───── Document

Ave Maria Virgo Serena
  • d_j
    Posts: 21
    Been searching and could not find any chant notation... do they make it for this piece? Thanks in advance!
  • matthewjmatthewj
    Posts: 2,697
    Yes. It's Mode VI... I know I had it at one point...
  • CHGiffenCHGiffen
    Posts: 5,169
    Here you are. PDF score attached.
    Thanked by 3d_j Jackson Cantus67
  • d_j
    Posts: 21
    @ CHGiffen... where? Apologies, I don't see it!
  • CHGiffenCHGiffen
    Posts: 5,169
    Click on the "Ave Maria Virgo Serena.pdf" to access the score (download or open in Acrobat Reader).
  • matthewjmatthewj
    Posts: 2,697
    Refresh your page.
    Thanked by 1d_j
  • d_j
    Posts: 21
    Golly gee... dang internet! Thank you both so much... Ave's for you!

──────────

#### Problems
**A.** Summarize the forum thread in two sentences.
**B.** List each distinct post count shown in the forum thread.
**C.** Write a next post for the forum thread, following its final message.

───── Material provided

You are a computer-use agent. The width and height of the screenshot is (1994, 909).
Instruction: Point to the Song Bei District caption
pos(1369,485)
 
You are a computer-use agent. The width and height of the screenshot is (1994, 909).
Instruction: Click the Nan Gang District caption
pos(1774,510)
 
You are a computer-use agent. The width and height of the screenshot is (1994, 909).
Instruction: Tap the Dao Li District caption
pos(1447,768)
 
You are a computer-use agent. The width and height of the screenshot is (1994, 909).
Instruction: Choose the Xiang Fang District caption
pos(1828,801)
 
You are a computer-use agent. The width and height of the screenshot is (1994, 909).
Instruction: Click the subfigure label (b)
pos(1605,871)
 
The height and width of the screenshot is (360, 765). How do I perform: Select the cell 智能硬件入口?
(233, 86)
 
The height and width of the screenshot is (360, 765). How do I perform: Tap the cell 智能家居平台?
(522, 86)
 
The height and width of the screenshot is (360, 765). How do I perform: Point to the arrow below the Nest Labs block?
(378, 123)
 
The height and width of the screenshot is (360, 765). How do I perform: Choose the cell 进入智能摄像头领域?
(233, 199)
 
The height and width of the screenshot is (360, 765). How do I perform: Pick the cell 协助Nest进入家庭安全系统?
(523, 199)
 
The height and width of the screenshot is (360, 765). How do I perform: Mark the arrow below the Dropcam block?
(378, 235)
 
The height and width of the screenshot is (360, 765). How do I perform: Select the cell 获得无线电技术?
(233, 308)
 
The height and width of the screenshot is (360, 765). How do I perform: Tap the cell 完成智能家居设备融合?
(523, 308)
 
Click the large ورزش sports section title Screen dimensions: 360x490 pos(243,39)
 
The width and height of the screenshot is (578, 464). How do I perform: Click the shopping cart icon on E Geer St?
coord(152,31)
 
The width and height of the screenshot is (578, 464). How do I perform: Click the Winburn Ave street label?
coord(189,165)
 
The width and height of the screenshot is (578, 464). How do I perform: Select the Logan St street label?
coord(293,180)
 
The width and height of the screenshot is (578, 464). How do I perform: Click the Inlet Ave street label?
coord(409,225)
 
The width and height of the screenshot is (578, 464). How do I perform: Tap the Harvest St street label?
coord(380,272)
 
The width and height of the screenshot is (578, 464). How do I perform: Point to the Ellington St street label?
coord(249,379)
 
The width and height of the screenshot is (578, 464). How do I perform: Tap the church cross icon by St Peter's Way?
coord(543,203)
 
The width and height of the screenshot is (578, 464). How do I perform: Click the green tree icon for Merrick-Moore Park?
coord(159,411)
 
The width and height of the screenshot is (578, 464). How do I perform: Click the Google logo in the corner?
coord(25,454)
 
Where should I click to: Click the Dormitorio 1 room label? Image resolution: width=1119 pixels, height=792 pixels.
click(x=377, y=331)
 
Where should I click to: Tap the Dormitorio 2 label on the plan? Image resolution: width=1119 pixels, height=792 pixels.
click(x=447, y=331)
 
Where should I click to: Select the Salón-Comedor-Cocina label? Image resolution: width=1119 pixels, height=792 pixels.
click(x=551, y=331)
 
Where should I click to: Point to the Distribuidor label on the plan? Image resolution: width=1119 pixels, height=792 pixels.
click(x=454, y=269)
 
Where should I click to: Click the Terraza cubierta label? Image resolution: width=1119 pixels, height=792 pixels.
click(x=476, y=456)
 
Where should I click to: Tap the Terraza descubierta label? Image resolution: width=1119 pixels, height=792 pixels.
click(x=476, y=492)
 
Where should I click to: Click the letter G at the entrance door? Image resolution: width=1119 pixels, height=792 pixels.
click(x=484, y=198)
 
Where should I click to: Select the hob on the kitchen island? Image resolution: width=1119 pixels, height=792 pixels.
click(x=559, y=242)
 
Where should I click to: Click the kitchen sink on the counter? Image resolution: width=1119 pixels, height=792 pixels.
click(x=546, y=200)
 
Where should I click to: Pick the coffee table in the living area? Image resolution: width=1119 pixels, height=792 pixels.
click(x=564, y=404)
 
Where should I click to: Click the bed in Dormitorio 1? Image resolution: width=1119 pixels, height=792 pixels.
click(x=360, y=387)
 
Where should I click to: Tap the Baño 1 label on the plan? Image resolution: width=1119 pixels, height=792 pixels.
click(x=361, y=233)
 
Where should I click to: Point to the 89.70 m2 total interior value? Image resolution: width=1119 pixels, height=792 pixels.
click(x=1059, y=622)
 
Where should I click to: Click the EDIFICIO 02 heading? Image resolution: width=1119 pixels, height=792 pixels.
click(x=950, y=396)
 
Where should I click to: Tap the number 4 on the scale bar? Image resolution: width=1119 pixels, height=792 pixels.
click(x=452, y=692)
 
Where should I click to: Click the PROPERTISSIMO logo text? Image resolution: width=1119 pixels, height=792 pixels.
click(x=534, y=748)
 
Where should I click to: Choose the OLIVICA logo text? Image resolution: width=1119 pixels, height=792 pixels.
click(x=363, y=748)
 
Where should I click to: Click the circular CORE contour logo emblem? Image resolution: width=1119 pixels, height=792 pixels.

──────────

#### Expected responses
**A.** A forum member asked whether chant notation exists for Ave Maria Virgo Serena, and another replied that it does and that the piece is in Mode VI. A third member attached a PDF score, and when the first member could not see it, the others told them to click the file name and refresh the page, after which the first member thanked them both.

**B.** 21; 2,697; 5,169

**C.**
  • CHGiffenCHGiffen
    Posts: 5,169
    Here is a recording of this splendid sequence hymn:


  • CHGiffenCHGiffen
    Posts: 5,169
    Compare the sequence (above) with the Jean Mouton motet in two parts. The attached recording is by Zephyrus, from its CD Nativity, 1997 (I'm one of the two basses in the recording). The attached score is my own edition, available also at CPDL.

    Mouton omits some of the verses of the text, but one can clearly see or hear the Gregorian melodies, in various parts, and there is an added "O Maria dulcissima..." conclusion to the piece that is quite beautiful.

    Here, also, is a Chanticleer performance of the Prima pars:


  • d_j
    Posts: 21
    Is the chant found in any of the various Liber's?
  • CHGiffenCHGiffen
    Posts: 5,169
    It is in the Cantus Selecti (1957), no. 128 on p. 159*.
    Thanked by 1d_j
  • dear all.
    i need translation in English,please.thank you
  • Richard MixRichard Mix
    Posts: 2,777
    Try the CPDL text page.
    Thanked by 1andreasadi
  • a_f_hawkins
    Posts: 3,409
    None of the texts translated at CPDL corresponds to the sequence at Cantus Selecti #128.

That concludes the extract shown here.